» Excerpted text:
>>>>

20 Things to Think about Other Than Food

Your brain has this funny way of circling back to the same thoughts over and over. Food becomes the main character in your mental movie, and suddenly you’re planning dinner while eating breakfast, or replaying what you ate yesterday while brushing your teeth tonight.

But here’s something interesting. Your mind can hold so many other things. Beautiful things. Complicated things. Things that make you feel alive in ways that have nothing to do with your next meal.

What if you could redirect that mental energy somewhere else? Not because food is bad or wrong to think about, but because there’s a whole universe of thoughts waiting for your attention. Let’s explore some of them.

Things to Think about Other Than Food

These aren’t distractions or tricks. They’re genuine invitations to notice what else deserves space in your mind. Some might resonate deeply, others might feel like a passing breeze, and that’s perfectly fine.

1. The Texture of Everything Around You Right Now

Run your fingertips along the edge of your desk. Feel that? Maybe it’s smooth wood that’s been worn down by years of hands resting there, or cold metal with a slight ridge where two pieces join together. Your clothes have texture too—that soft cotton against your skin, the slight scratch of a tag you keep meaning to cut off, the way your socks bunch just a little in your shoes.

Most of us move through our days touching a thousand things without really feeling them. We’re on autopilot. But textures tell stories. That rough patch on your favorite mug happened because you’ve held it so many times. The smoothness of your phone screen comes from countless swipes. When your mind starts fixating on food, ground yourself in texture. Press your palm flat against the wall. Squeeze a pillow. Touch the leaves of a plant if you have one nearby.

This practice pulls you into the present moment through your sense of touch. It’s immediate and real, and it reminds you that your body experiences more than just taste.

2. Someone You Haven’t Talked to in Ages

There’s probably a person floating around in your memory who you used to know well. Maybe a friend from school who moved away, a coworker from your old job, or that cousin you were close with during family reunions when you were kids. What are they doing right now? Where did their life take them?

<<<<

» Records provided:
>>>>

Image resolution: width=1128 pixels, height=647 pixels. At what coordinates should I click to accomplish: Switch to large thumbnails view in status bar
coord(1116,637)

<<<<
>>>>

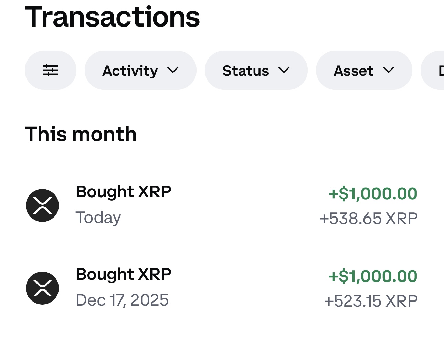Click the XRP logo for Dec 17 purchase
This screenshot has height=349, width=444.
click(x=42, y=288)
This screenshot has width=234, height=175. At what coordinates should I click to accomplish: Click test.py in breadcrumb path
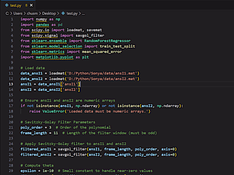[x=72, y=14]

<<<<

» Work order:
Carry on the piece about things to think about other than food, starting right after its last sentence. The rows have nothing to do with what comes next.

» Result of this exercise:
You could reach out. Send a text that says “Hey, I was thinking about you.” Or you could just sit with the memories for a while. Remember that inside joke only the two of you understood, or the way they laughed at their own stories before getting to the punchline. People leave imprints on us even when they’re no longer in our daily lives, and sometimes it feels good to acknowledge that.

3. Your Breathing (And How Weird It Is That You’re Doing It Right Now)

You’re breathing. You’ve been doing it this whole time without thinking about it, but now that I’ve mentioned it, you’re suddenly aware of each inhale and exhale. Your chest rises and falls. Air moves in through your nose or mouth, fills your lungs, and then leaves your body. And you’ll do this thousands more times today without giving it a second thought.

Breathing is wild when you really pay attention to it. Is yours shallow right now, quick little sips of air? Or are you taking deep, slow breaths that fill your whole chest? Try changing the rhythm. Breathe in for four counts, hold for four, out for four. Your heartbeat will actually slow down when you do this.

When food thoughts crowd in, your breath is always there as an anchor. It costs nothing, requires no special equipment, and works every single time. You can’t control everything happening around you or inside your head, but you can always choose how you breathe in this exact moment.

4. That Thing You’re Looking Forward To

You have something coming up. Maybe it’s this weekend, next month, or next year, but there’s an event or moment you’ve been anticipating. A concert. A trip to visit family. A Saturday morning when you’ve cleared your calendar and can sleep in as long as you want. Even small things count—trying that new coffee shop, watching the season finale of your show, getting your hair cut the way you’ve been wanting to try.

Let yourself feel excited about it. Play it out in your mind. What will you wear? Who will be there? What’s the first thing you’ll do when you arrive? Anticipation is a gift. It gives you something to lean toward when today feels flat or hard.

The best part is that this mental rehearsal actually makes the real experience better when it happens. Your brain starts associating positive emotions with the upcoming event, building momentum. So spend time here. Linger in these future moments. They belong to you.

5. A Problem That Needs Solving (Any Problem)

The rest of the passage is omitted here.